Copy out all the lines in the records that include the word "header".

#####

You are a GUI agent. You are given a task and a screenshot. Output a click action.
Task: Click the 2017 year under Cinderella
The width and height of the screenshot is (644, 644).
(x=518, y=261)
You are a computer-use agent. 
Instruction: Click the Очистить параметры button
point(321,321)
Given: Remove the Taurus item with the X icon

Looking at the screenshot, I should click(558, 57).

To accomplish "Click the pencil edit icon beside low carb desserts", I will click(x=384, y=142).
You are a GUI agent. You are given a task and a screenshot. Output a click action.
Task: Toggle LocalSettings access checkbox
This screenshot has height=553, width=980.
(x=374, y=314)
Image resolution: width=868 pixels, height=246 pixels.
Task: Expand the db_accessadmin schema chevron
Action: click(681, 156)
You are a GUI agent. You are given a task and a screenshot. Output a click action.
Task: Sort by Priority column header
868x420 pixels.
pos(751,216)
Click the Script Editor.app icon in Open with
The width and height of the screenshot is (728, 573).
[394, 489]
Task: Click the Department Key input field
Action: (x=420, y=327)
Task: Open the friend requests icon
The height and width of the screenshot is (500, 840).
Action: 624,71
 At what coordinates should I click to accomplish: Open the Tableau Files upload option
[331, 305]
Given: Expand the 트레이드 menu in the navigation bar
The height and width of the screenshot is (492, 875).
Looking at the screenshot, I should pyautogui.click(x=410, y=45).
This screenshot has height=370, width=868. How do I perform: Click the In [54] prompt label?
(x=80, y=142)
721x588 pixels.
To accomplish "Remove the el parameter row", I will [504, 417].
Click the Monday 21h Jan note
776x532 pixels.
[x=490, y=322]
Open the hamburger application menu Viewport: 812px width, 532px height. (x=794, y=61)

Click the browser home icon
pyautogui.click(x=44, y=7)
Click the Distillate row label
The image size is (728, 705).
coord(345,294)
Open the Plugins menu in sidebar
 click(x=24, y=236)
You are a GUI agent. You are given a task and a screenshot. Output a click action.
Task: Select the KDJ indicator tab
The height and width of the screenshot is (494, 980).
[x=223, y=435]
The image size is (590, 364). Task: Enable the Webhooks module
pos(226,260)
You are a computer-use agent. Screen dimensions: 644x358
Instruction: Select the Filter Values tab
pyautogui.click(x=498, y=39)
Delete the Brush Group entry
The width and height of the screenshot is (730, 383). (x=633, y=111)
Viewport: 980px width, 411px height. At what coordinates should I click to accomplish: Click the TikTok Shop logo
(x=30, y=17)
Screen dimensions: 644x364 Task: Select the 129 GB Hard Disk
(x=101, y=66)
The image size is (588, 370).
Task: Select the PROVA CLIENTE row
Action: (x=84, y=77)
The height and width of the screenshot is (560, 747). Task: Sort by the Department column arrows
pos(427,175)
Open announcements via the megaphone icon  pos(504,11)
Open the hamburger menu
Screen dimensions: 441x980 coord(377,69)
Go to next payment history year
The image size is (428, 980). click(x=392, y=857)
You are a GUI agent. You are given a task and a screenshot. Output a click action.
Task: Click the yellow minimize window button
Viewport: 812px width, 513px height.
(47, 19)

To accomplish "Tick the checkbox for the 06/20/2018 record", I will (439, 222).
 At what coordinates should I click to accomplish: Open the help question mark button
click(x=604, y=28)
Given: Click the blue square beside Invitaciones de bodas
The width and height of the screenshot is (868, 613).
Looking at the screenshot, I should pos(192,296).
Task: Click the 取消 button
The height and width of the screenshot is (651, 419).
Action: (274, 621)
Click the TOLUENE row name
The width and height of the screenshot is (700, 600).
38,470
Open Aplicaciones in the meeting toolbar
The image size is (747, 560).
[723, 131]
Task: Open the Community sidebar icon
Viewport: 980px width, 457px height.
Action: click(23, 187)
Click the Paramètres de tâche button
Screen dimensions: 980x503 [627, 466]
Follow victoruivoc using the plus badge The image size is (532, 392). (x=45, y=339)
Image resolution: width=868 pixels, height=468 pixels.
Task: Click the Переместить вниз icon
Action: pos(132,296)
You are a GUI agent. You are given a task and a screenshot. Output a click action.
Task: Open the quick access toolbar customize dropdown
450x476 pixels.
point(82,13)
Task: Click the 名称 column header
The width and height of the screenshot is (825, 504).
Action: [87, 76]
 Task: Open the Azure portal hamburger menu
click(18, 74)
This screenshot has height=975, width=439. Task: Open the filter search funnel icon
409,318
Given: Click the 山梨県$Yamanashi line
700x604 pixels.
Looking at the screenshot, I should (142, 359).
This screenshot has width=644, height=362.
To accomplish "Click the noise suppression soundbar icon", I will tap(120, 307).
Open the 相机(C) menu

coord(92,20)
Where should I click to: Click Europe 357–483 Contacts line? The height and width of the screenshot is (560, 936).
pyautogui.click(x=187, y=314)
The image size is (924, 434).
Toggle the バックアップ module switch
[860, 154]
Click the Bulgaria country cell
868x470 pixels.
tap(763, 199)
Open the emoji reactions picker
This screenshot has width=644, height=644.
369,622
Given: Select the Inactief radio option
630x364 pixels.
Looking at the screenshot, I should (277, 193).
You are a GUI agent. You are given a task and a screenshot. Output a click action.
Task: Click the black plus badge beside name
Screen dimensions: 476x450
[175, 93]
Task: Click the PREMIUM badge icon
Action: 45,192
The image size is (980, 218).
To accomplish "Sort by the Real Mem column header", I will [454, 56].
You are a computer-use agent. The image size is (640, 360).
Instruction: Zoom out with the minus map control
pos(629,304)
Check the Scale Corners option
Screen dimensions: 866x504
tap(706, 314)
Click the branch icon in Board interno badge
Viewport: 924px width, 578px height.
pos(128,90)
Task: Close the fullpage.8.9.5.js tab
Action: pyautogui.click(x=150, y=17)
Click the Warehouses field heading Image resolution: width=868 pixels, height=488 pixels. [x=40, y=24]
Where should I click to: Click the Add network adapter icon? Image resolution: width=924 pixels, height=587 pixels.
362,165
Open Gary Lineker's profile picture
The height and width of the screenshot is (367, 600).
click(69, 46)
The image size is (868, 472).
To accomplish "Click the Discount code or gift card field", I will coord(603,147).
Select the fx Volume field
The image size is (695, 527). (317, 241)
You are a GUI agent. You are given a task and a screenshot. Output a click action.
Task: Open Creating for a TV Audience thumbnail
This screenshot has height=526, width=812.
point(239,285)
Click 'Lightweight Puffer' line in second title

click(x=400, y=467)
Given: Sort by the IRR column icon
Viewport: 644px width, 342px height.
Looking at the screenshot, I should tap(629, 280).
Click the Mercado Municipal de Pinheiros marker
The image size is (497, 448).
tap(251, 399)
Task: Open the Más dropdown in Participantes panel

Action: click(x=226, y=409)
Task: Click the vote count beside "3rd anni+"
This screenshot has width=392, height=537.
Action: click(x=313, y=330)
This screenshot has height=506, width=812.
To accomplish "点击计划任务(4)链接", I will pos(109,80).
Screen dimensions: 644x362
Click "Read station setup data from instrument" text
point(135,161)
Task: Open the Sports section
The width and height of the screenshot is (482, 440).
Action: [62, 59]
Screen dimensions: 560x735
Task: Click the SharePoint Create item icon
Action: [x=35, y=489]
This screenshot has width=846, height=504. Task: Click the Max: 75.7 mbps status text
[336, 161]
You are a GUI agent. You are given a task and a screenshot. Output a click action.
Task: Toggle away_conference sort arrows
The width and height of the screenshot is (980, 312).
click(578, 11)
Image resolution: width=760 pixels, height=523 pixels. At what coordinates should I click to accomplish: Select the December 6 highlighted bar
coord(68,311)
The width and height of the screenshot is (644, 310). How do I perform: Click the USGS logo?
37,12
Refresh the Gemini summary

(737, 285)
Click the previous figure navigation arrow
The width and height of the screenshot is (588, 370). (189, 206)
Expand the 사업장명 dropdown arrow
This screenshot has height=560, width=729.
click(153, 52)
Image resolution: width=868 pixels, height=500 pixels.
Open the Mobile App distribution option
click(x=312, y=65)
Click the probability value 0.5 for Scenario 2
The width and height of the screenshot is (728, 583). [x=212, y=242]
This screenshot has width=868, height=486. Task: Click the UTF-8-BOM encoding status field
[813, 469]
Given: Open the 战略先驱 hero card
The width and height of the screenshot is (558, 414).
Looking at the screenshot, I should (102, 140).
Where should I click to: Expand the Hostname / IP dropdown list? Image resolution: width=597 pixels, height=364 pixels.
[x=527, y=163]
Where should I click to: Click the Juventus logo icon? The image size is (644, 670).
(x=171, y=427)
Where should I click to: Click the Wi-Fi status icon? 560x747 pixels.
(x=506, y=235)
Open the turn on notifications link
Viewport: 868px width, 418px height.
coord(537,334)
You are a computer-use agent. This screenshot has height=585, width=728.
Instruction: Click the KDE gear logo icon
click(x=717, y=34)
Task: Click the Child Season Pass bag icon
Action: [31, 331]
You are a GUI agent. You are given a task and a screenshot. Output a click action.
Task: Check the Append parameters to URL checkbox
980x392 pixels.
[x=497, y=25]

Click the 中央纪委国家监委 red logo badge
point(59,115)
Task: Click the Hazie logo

#####

[FINISHED TASK]
Task: Sort by Priority column header
Task: Click the 名称 column header
To accomplish "Sort by the Real Mem column header", I will [454, 56].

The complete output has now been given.